Frances Farmer described life as a "powder keg" and her mother its "fuse."
Lillian Farmer was born in the Oregon Territory in 1874. In 1905 she married, for the second time, Frances' father, Ernest. It was not a happy marriage and it ended in divorce in 1932.
Frances wrote in her autobiography, Will There Really Be a Morning?, that her mother "stormed through life making it her personal warpath." Frances describes her mother as neurotic and mean-spirited, a woman embarrassed by overt displays of affection. Lillian was bossy and difficult to get along with, according to her daughter. Lillian would threaten suicide when her children misbehaved.
Lillian Farmer was also somewhat of a social activist. She formed the "Mothers Want to Know Why Club" which among other activities sent letters to newspapers exposing the use of food substitutes in various bakeries around the Seattle area. She took a passionate interest in the field of "dietetics" and was well-regarded as knowledgeable about matters related to nutrition.

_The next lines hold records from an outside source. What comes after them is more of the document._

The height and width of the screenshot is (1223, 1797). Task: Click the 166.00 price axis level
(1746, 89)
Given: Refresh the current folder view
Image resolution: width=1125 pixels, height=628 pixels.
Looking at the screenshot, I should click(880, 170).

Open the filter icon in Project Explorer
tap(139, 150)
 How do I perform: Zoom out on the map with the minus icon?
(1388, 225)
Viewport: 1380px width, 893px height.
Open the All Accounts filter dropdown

Frances names her mother as the person most responsible for her confinement in a mental institution during much of the 1940s. From Will There Really Be a Morning?,
Who was responsible for [my] pain? Certainly I contributed to my agonies, but there was another villain...There is a Jewish saying, 'God could not be everywhere and therefore He made mothers,' and whether I was justified or not, I held mine accountable as the main root of my despair.
Frances would eventually reject and disown Lillian. She inidicates that she felt psychological relief when informed of her mother's death in 1955.